═════ Text under study ═════

It’s Christmas Eve, and the story begins as Alexandra (Mya Taylor) warns Sin-Dee (Kitana Kiki Rodriguez): “You must promise me that there’s not going to be any drama.”
The director Sean Baker and the co-writer Chris Bergoch met the leads in a nearby LGBT centre. The plot of the film was inspired by the story they heard about a trans woman who found out her boyfriend had cheated on her with a biological woman and searched virulently for the two in the streets of Los Angeles.
One fact about this film is that it was shot with three iPhone 5s using an $8 app called Filmic Pro, on a $105,000 budget. The absence of a cumbersome camera allows freedom and invites the audience vividly into the action. It is noticeable that all the colors and the energy are captured efficiently through the phone’s cam.
Almost as colorful as the characters, the film takes place mainly in the streets of Los Angeles. Some signs and ads on the streets or on the bus are used somewhat as inter-titles within the film such as “Collateral Not Always Necessary” and “They will never let go”; almost like foreshadowing. It also includes some of the most randomly fun dialogues.
“You didn’t have to Chris Brown the bitch!”
The film seems to aggrandize the feminine energy over the masculine. Besides the two transgender woman and a “fish” (a female “with a vagina and everything”), Razmik (Karren Karagulian) the taxi driver, being the only male in his dysfunctional family, also prefers transgender prostitutes.

═════ Data shown ═════

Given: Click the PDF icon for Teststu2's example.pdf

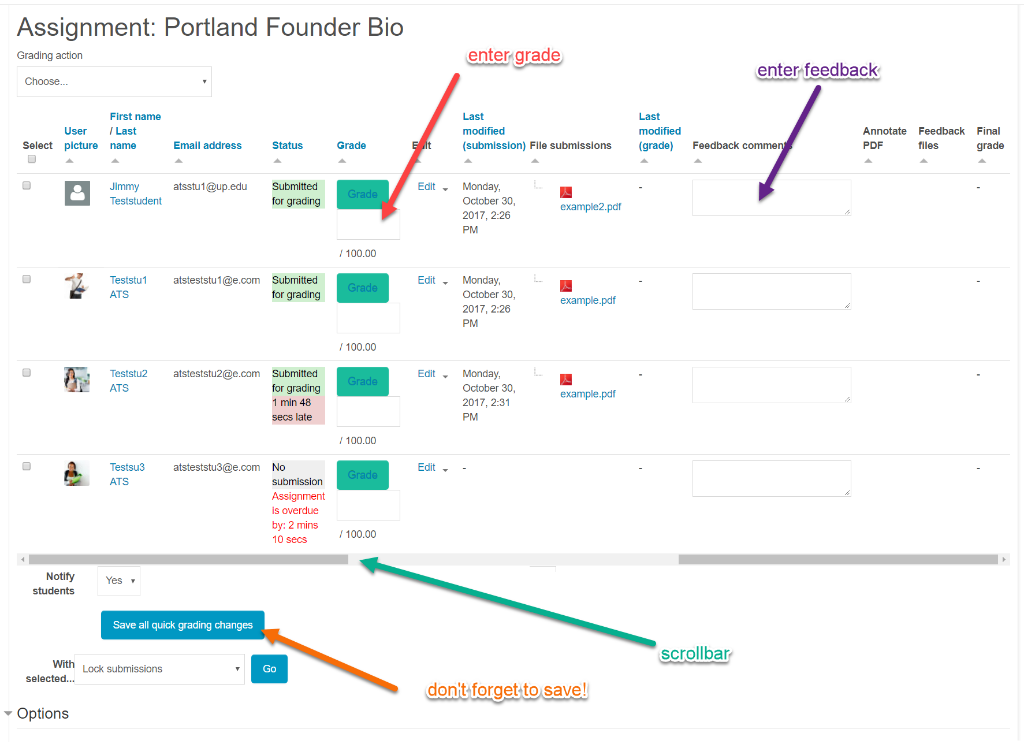Looking at the screenshot, I should tap(566, 379).
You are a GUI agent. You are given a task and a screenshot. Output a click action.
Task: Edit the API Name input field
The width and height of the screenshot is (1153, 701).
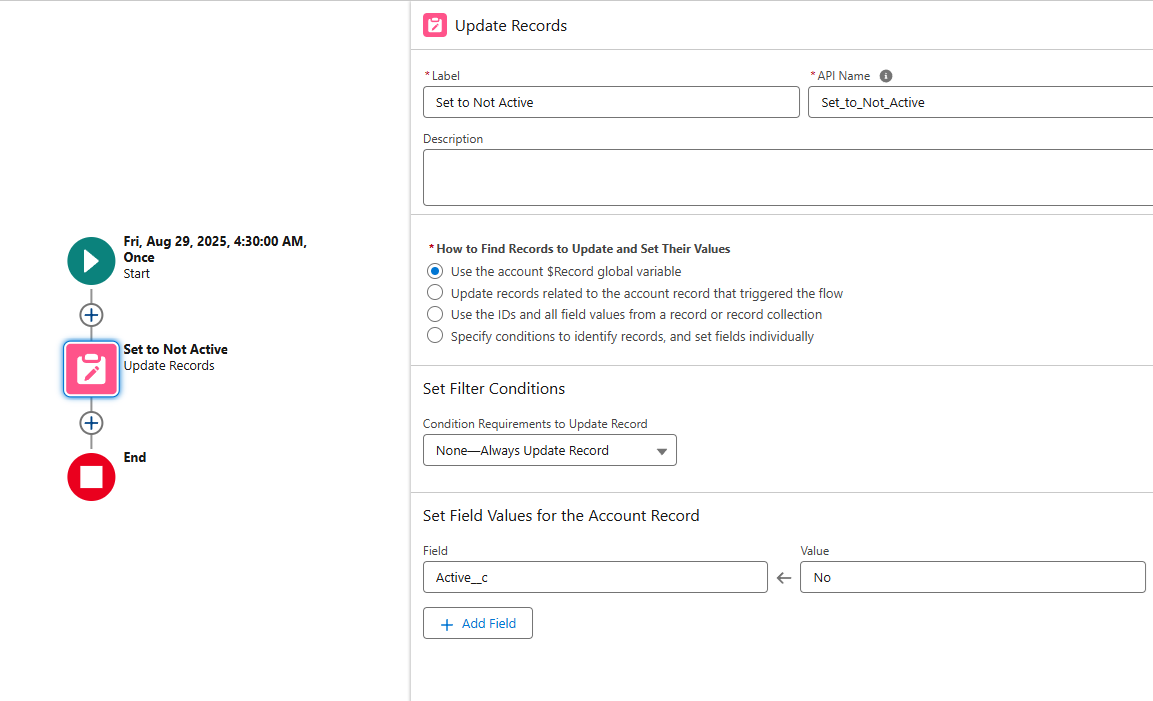pos(980,102)
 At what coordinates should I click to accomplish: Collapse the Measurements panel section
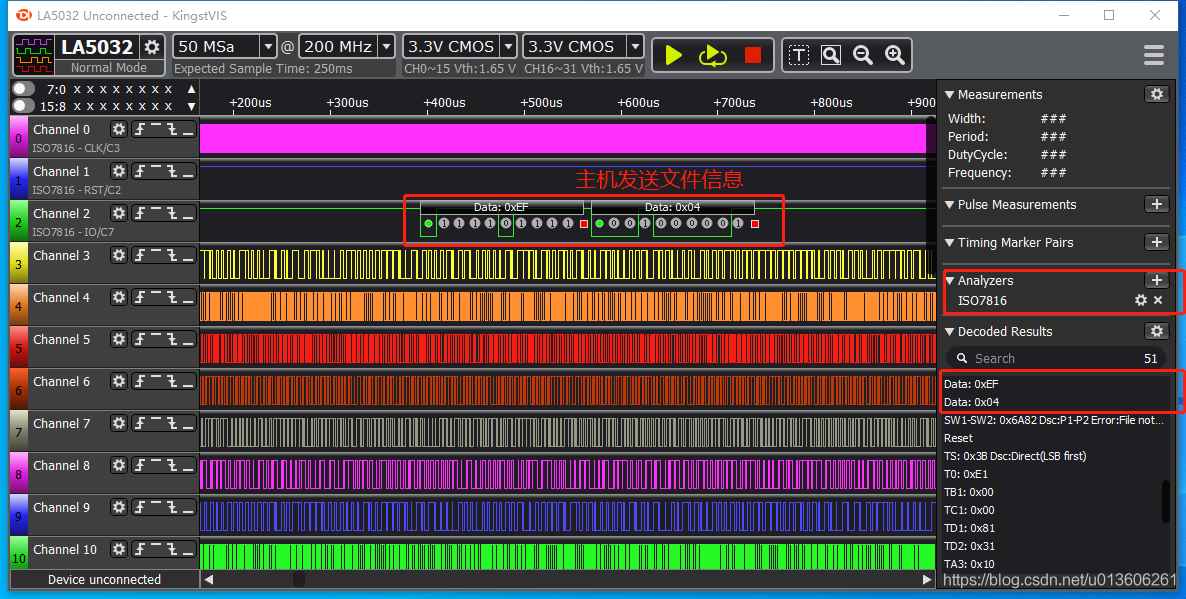[x=949, y=95]
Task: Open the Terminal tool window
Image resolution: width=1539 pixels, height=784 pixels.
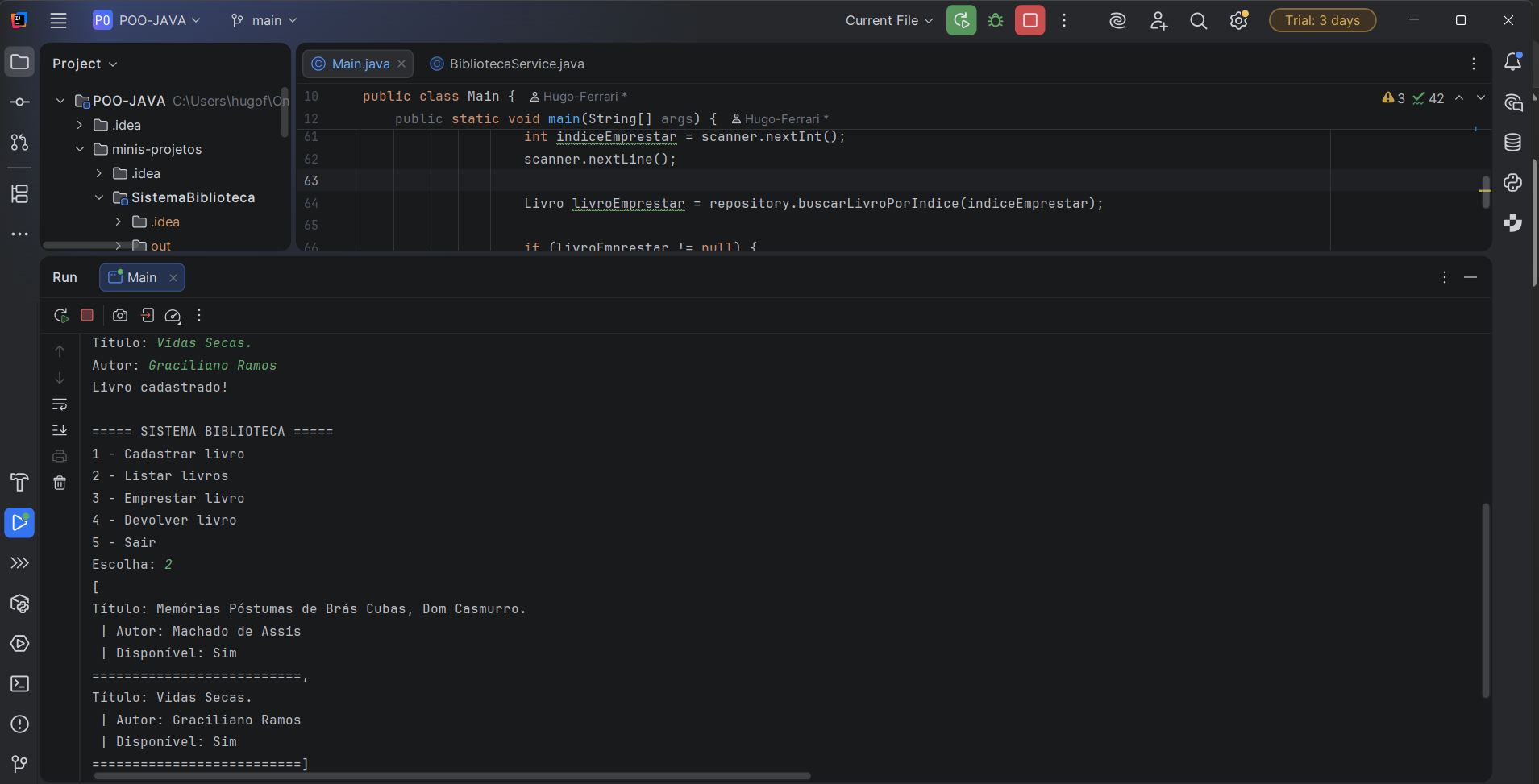Action: pos(19,684)
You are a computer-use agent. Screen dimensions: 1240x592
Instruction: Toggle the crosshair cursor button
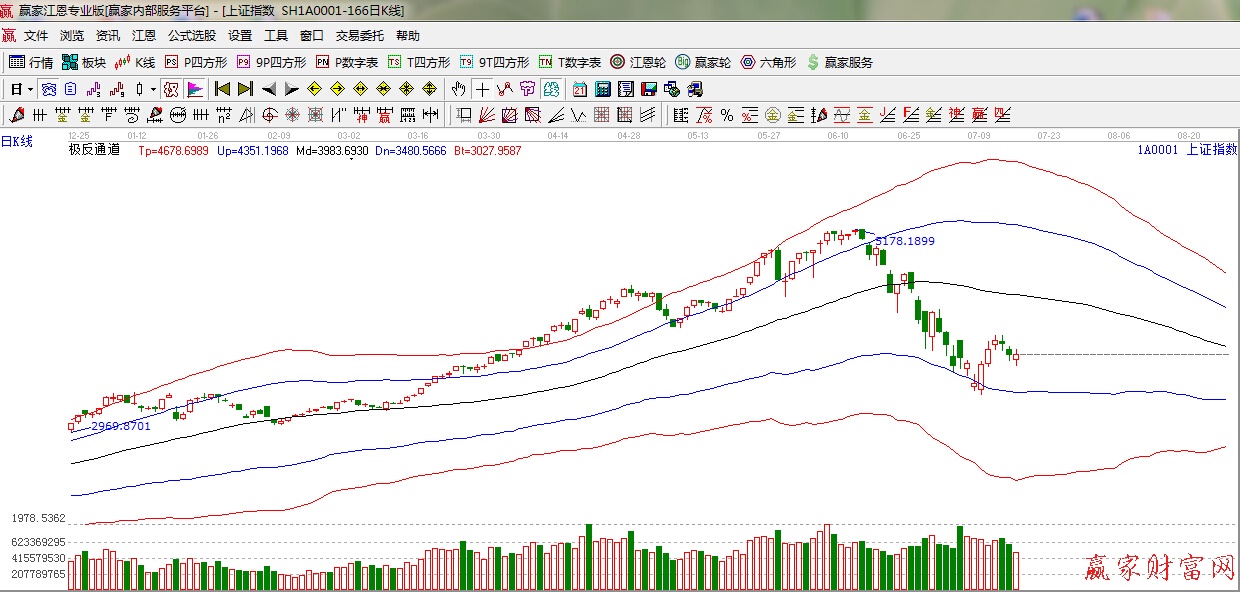click(x=482, y=89)
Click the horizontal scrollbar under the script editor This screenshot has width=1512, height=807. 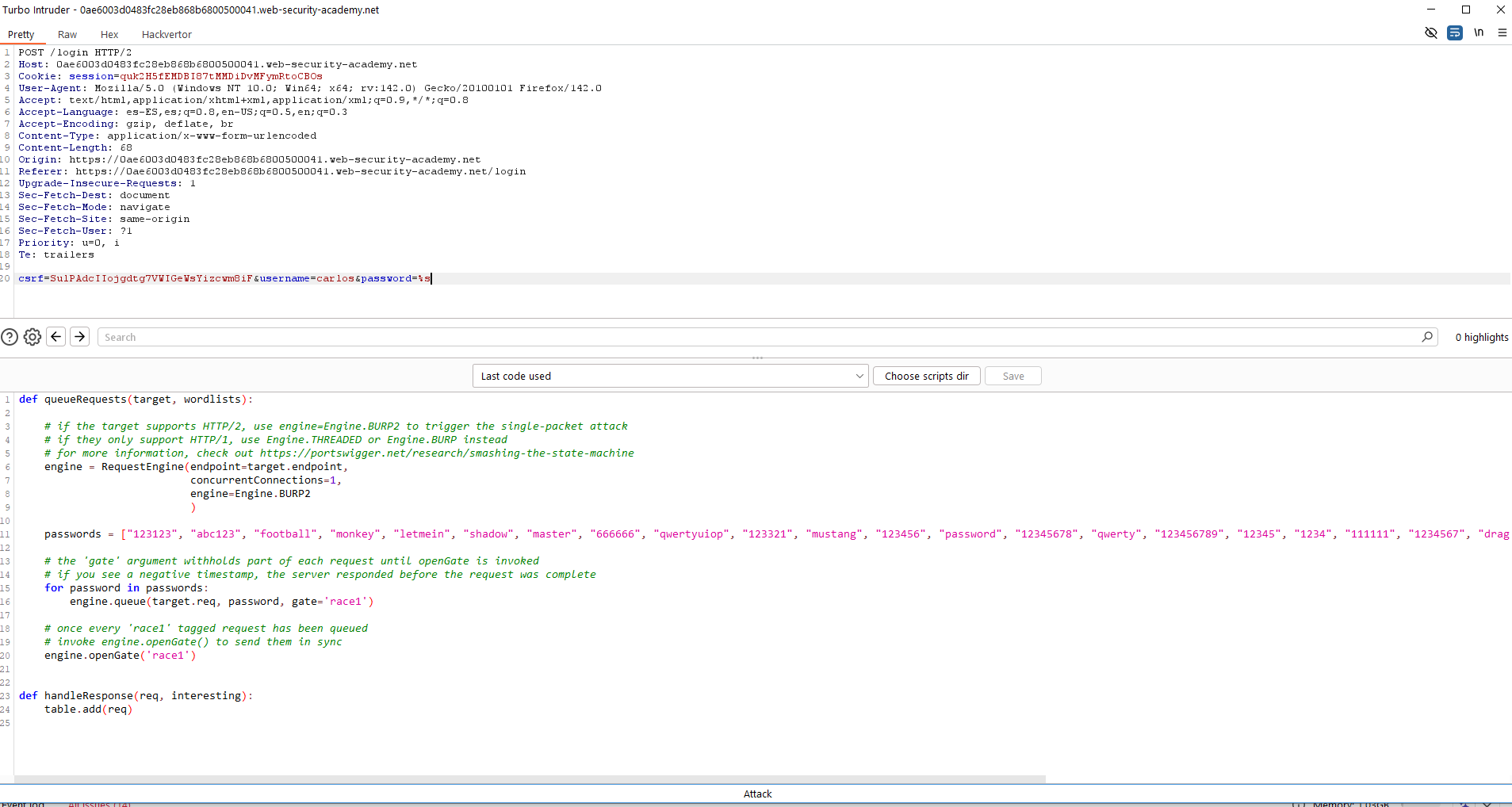pos(530,779)
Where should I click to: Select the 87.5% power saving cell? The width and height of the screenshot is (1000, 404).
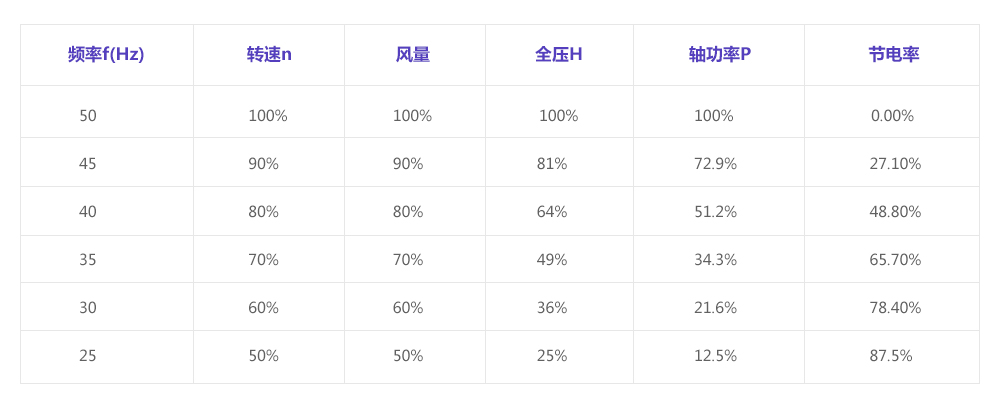click(x=891, y=356)
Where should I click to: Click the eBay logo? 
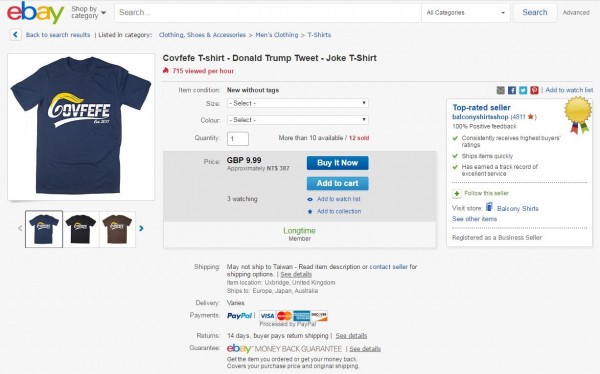coord(36,13)
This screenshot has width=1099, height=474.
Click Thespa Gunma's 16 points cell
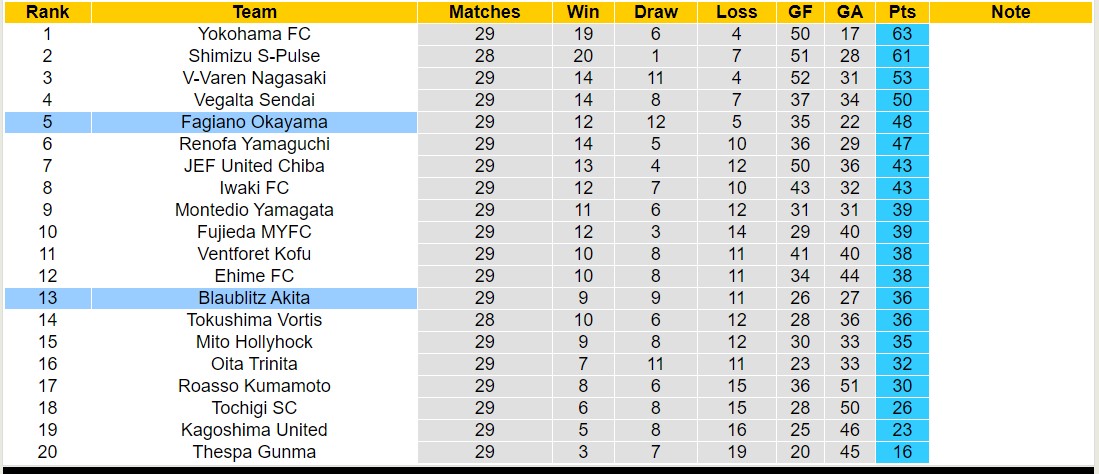point(901,452)
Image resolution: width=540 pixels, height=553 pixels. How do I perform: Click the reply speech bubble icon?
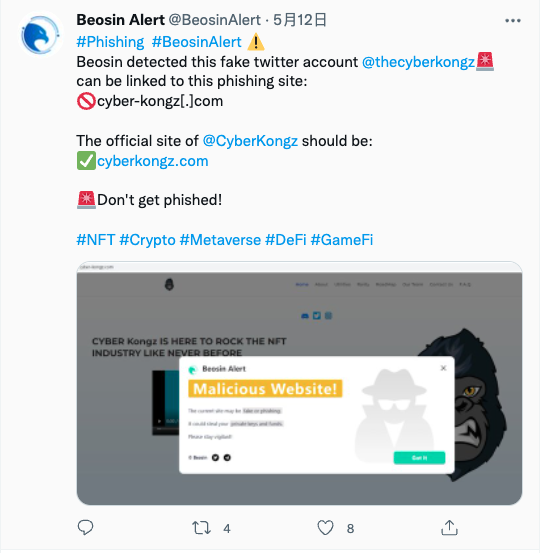pos(85,528)
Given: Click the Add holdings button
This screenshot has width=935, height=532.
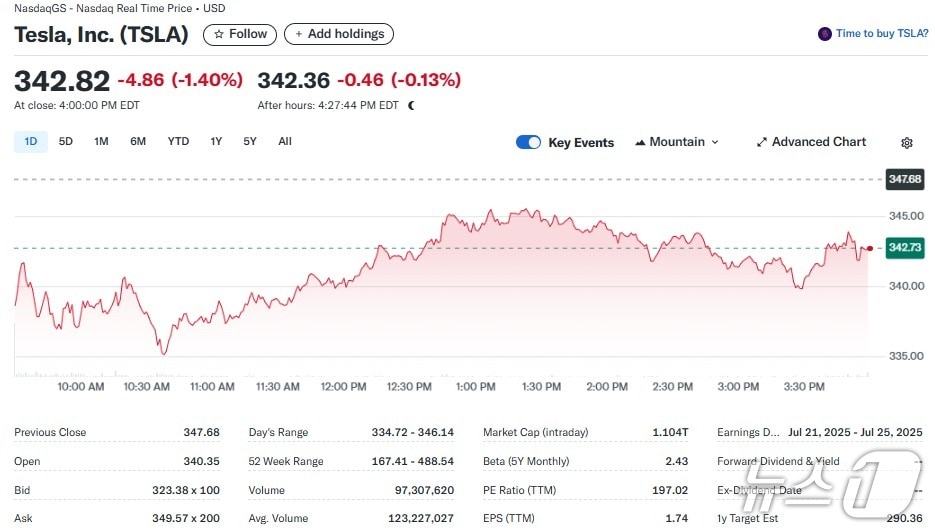Looking at the screenshot, I should click(339, 34).
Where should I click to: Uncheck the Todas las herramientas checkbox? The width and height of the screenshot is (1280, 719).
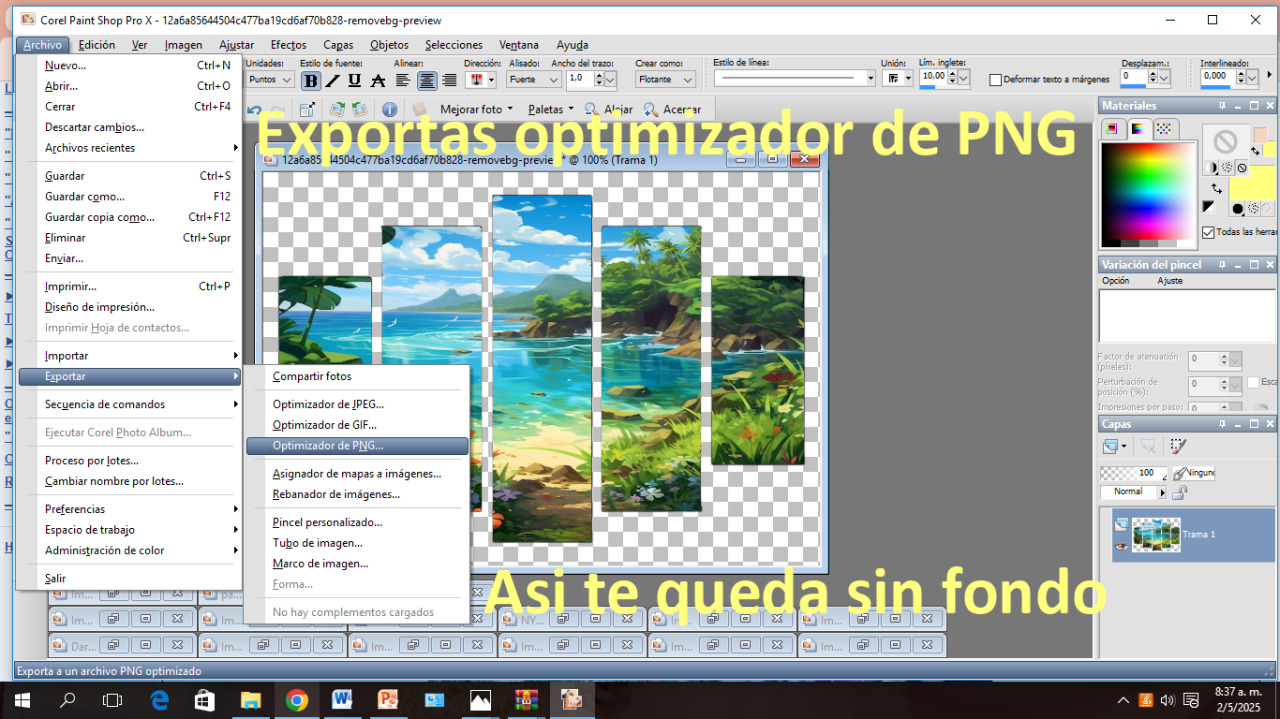(x=1208, y=232)
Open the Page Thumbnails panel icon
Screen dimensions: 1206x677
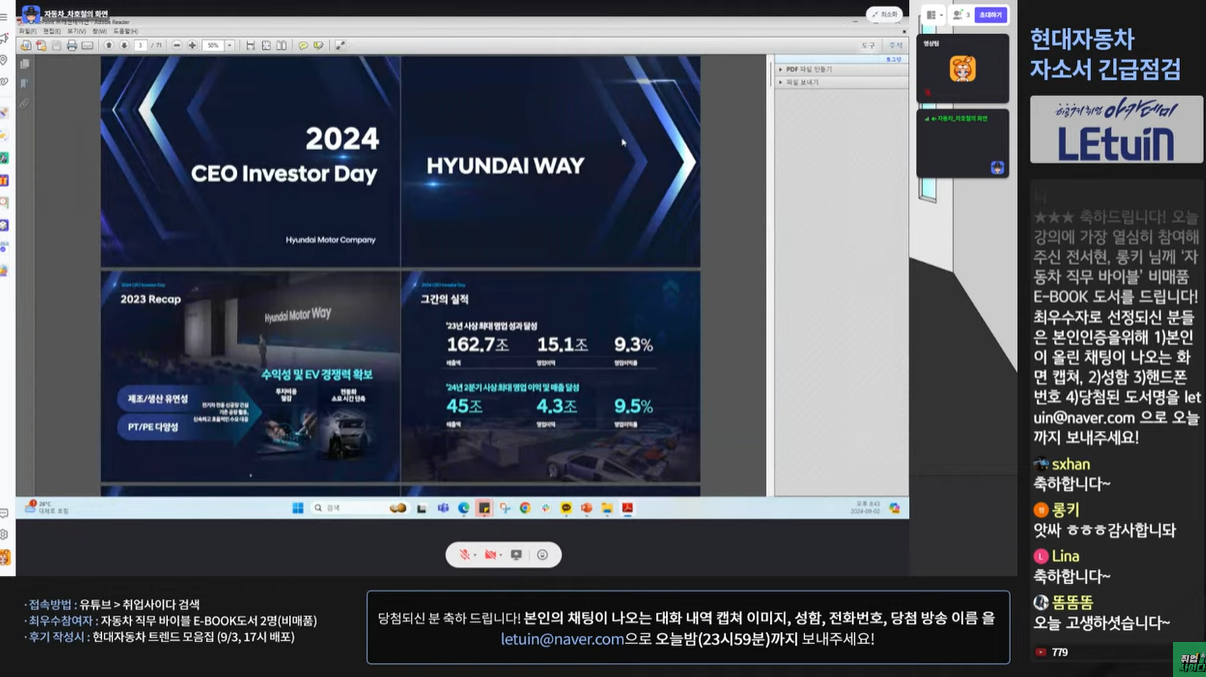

═════

§ Work request
Extend the film review about Sin-Dee and Alexandra past its final sentence. These rows were taken from a separate source.

§ Exercise result
One thing to mention about the cops in the film is probably the absence of their will to intervene. When asked for help, the police simply tells to stay off their car. At the final scene during the “mayhem”, the cops don’t show up. But this situation doesn’t seem as if they fail to do their jobs, but simply as if they are respectful towards the internal dynamics of the city and refuse to intervene. Not just the police though; nobody around helps Dinah while she’s being dragged along the streets.
From another standpoint, the film suggests a look at how society fails to embrace these people with unconventional lifestyles. Even in the search of a lighter, Sin-Dee is ignored. Regardless of what we see as depicted as colorful, they still state: “World is cruel. God gave me a penis.” Razmik’s mother-in-law tells how Los Angeles is a lie encircled in beauty. According to her, even Christmas is fake in LA as there is no snow.
The film, with successful use of music, draws us into their world together with fun and pain. At the end of the day, friends always got your back; even Sin-Dee shares a crack pipe with Dinah after everything that had happened. The film ends as Alexandra gently offers Sin-Dee her wig after all the drama.